Silk fluttering to earth, moonlit
Craving tales of heroic derring-do from my father instead of his carping resentment over my complete absence of respect, when he told me of his wartime incident I buttoned up insolence, all ears. A reservist in Britain's dark fenland airfield guarding the North Sea coast -- eerily empty when I walked them decades later -- he and his soldier chums were instructed to watch for the airborne enemy.
He spits on them, snarls insults in guttural German after they refused to buy his initial accented English, demands ein zigarette as the wind bends Norfolk marsh grass. Trembling with excitement, fury, homeland hard hit, my father, joined by those chums, marches his prize at rifle-point around laneways to the nearest police station. There, the English officer lowers his arms, laughs like Laurence Olivier, congratulates them on their unwitting roles in this rehearsal.
My father, heart he will leave to science suffusing his face with blood the way it did when I acted up, said he almost pulled his trigger, utterly taken in. Wondering if that thespian officer realised how closely death perhaps hovered, I also considered the planning, attention to detail, his parachute landing.

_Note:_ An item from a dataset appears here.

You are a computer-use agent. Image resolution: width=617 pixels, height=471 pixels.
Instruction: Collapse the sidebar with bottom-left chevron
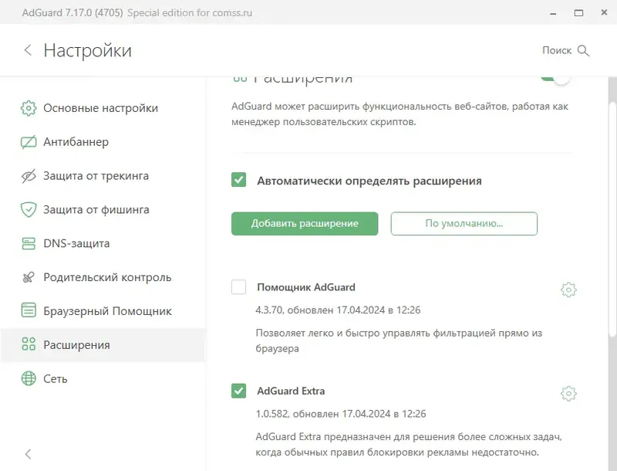29,454
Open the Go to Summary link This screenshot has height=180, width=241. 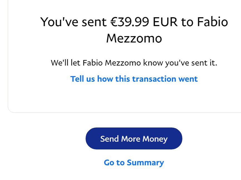click(134, 163)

If my father shot the officer would our lives have been changed? They couldn't be much worse due to his inadequacy as a post-war immigrant to Australia, that withering sunburnt landscape, his failings reaching back to before this time, casting shadows as long as those in Drysdale's paintings.
Recognising a fellow trouble-seeker, I believed the fallschirmjager imitator deserved a scare himself, for overacting. Scornful, I imagined my father's gormlessness. If only my scarred heart had acquired some wisdom earlier. Had I probed for further anecdotes about his experiences, both wartime, and beyond that to his own youth, even if feckless like mine, it might have eased this disquiet.